L’abitazione del compositore, tanto nelle ore dell’agonia quanto soprattutto in quelle successive, diviene meta di un vero e proprio pellegrinaggio. Le parole, i gesti, gli aggettivi usati costruiscono attorno a Beethoven un’aura di santità: la sua arte sembra arrivare direttamente da Dio, la sua assoluta dedizione alla musica assume i tratti di una missione ultraterrena. E come per i santi, è necessario accaparrarsi reliquie. È un vero e proprio saccheggio: è tale la quantità di ciocche di capelli che vengono tagliate dalla sua testa (autorizzate o di contrabbando) che al momento della chiusura della bara il compositore si troverà con il cranio quasi rasato.

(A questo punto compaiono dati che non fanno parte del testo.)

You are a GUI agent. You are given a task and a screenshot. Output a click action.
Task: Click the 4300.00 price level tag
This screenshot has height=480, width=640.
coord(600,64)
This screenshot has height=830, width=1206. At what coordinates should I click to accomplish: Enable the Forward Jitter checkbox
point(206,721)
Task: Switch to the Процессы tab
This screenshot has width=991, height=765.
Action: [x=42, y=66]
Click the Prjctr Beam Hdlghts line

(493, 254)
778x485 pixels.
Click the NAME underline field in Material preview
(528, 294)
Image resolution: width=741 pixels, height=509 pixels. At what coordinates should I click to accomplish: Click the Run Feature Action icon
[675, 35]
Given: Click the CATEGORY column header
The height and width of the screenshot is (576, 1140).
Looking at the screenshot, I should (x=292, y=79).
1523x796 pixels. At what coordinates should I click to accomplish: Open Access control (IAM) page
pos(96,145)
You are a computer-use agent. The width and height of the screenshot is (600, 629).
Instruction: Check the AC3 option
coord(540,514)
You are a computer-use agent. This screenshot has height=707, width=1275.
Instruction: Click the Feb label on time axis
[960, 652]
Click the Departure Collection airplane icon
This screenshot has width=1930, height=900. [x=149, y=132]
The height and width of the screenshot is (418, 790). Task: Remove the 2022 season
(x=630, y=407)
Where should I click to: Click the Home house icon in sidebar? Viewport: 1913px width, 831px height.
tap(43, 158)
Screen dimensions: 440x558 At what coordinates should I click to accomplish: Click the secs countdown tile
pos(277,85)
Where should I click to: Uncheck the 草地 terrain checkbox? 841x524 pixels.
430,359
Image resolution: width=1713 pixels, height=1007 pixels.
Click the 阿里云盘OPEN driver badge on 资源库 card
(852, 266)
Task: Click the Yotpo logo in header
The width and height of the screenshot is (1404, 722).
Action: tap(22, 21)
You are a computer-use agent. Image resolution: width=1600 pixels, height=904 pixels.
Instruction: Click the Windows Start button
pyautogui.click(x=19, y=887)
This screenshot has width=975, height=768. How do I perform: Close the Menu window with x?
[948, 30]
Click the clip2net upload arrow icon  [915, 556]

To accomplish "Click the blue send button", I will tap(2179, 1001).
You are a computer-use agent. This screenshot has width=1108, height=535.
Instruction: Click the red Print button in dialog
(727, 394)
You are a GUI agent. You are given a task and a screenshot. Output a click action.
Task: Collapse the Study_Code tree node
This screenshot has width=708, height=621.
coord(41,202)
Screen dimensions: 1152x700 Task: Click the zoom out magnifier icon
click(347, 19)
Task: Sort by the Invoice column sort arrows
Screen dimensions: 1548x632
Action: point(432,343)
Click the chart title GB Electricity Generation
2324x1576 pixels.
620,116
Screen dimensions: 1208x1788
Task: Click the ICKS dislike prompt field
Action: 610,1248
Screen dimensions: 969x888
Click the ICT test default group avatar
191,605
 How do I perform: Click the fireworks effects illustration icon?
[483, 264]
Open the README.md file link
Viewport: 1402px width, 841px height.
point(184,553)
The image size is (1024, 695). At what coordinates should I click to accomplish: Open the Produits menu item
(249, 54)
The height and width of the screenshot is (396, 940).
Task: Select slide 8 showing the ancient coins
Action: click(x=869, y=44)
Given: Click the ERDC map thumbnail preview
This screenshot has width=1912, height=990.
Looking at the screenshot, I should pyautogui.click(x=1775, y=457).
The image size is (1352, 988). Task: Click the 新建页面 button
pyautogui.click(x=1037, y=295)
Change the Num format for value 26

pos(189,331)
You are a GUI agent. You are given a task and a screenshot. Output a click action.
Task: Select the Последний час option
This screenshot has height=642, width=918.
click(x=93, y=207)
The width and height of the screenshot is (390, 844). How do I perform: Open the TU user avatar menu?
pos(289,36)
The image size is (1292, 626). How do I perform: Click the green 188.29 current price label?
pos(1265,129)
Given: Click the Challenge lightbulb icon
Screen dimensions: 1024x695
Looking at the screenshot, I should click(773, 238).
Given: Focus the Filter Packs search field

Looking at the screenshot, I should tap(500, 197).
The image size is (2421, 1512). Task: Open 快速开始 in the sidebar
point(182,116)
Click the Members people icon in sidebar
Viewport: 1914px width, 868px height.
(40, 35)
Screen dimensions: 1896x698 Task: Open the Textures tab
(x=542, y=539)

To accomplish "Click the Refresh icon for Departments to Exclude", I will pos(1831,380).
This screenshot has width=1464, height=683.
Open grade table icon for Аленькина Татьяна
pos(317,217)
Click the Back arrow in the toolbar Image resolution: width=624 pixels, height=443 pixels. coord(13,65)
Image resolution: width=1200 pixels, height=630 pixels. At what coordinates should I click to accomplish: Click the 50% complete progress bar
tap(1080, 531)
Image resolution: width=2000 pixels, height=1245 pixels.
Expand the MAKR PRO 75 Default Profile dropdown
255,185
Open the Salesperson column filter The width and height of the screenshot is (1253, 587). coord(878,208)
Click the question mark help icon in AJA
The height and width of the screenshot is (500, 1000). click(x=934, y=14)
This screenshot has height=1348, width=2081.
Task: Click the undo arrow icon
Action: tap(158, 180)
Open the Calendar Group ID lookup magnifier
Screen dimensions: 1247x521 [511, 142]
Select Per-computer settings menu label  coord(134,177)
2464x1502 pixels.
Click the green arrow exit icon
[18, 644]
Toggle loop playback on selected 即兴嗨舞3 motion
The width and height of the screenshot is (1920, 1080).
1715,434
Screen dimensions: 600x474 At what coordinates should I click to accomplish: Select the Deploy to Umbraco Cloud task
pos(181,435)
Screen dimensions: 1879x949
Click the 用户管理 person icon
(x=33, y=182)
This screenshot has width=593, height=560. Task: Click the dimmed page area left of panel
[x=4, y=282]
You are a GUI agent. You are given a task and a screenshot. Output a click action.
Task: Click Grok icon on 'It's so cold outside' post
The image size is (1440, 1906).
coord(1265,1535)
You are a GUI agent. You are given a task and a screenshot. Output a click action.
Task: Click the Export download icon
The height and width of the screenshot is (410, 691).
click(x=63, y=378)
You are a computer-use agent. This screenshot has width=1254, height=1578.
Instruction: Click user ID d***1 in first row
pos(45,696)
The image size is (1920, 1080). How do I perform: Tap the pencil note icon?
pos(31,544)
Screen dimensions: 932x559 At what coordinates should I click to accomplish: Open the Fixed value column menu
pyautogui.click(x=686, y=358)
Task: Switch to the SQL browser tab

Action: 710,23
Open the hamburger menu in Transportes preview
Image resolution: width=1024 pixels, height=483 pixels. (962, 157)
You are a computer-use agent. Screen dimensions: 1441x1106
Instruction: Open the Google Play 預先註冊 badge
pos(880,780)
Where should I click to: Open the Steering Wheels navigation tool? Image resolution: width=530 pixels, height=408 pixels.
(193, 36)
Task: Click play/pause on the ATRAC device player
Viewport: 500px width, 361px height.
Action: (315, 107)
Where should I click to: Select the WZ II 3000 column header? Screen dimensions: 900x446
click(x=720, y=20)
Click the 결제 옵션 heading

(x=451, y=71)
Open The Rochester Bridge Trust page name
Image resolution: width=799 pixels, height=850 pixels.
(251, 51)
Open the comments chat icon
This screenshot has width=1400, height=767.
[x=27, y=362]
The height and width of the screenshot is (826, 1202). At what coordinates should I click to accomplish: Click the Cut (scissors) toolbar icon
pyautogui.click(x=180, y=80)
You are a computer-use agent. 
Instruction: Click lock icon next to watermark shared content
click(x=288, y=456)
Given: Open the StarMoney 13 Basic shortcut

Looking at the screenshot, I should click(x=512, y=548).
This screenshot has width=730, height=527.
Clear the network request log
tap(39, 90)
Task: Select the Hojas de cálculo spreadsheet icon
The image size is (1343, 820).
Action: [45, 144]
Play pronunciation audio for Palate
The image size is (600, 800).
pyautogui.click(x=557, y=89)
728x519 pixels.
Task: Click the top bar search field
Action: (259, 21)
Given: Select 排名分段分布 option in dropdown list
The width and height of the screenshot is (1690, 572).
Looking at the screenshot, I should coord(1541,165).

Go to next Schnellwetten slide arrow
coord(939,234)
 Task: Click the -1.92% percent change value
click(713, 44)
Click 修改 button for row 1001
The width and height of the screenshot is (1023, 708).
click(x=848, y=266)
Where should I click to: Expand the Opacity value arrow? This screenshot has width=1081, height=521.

A caratterizzare ulteriormente la soprannaturalità dell’uomo e del suo trapasso ci pensa anche una atmosfera degna di Shakespeare. Nel pomeriggio del 26 marzo si addensa improvvisa nei cieli di Vienna una tempesta: nubi nere oscurano il sole, sulla strade si abbattono grandine e nevischio. Un lampo e un tuono violentissimo squassano la camera: Beethoven apre gli occhi, alza la mano destra, la stringe in un pugno per alcuni secondi e muore. L’immagine è celebre ed è stata spesso respinta come finzione romantica (i testimoni beethoveniani, quasi in gara tra loro, non di rado ingigantiscono o camuffano il loro ricordo) e lo scadimento nell’aneddotica tra folklore e iperbole è un vizio duro a morire dei resoconti e delle biografie a tema musicale, tanto classiche quanto del pop. Ma in questo caso è stato proposta una possibile spiegazione clinica, legata alla malattia epatica di Beethoven, che consentirebbe di dare credibilità all’aneddoto. In ogni caso, sulla tempesta non si nutrono dubbi, ma ciò che importa è l’interpretazione che ne fu data. Lo scatenarsi degli elementi della natura (e in diversi sottolinearono come fossero gli stessi a cui Beethoven si era ispirato nella Sesta sinfonia) diventa il battesimo dell’apoteosi, il segno che Beethoven, come Orfeo, era entrato nell’immortalità.

Il giorno dei funerali è degno di un kolossal. Già dalle prime ore del mattino sul Glacis si assiepa una folla crescente che diverrà presto una distesa nera e sterminata. Vengono chiuse persino le scuole per consentire agli studenti di partecipare e si rende necessario l’intervento dell’esercito per gestire la calca. Amicizia, stima, fama, curiosità: l’imperativo è esserci. Le stime dell’epoca più attendibili parlano di 20mila persone. Il feretro viene portato fuori di casa alle 15, il corteo si avvia alle 16 ma per arrivare alla chiesa dei minoriti, distante poche centinaia di metri, ci mette almeno un’ora. A chiuderlo ci sono, a seconda delle testimonianze, tra le cento e le duecento carrozze, tra le quali molte imperiali. Al renano Beethoven viene tributato un schoene Leich, un “bel funerale”, da autentico viennese, privilegio che fu negato a Mozart, finito malamente in una fossa comune, e a Haydn.

La celebre orazione funebre di Grillparzer è il culmine di quella giornata. Ma Focher ha il merito di circondarla di una corposa antologia di poesie, oltre che di cronache, pubblicate in tempo reale e nei giorni immediatamente successivi. Tra le espressioni si registrano “possente titano” (un’espressione divenuta proverbiale), “Prometeo”, “Sovrano del regno dei suoni”, “divino Beethoven”, “il Michelangelo dell’arte musicale tedesca" (mentre, vasarianamente, Mozart è Raffaello), "l’ultimo dei suoi eroi”. Questi testi accreditano l’immagine – che si incrosterà presto in luoghi comuni storiografici e della vulgata musicofila – “dell’artista di genio misconosciuto in vita – scrive Focher - e solo riscattato dalla morte; la sua vita appare inoltre solo come un serrato susseguirsi di difficoltà, se non addirittura di tormenti”. Un mito ancora vivo e che rischia di anchilosare l’ascolto di una musica per la quale, al di là di ogni retorica, pare difficile trovare aggettivi adeguati.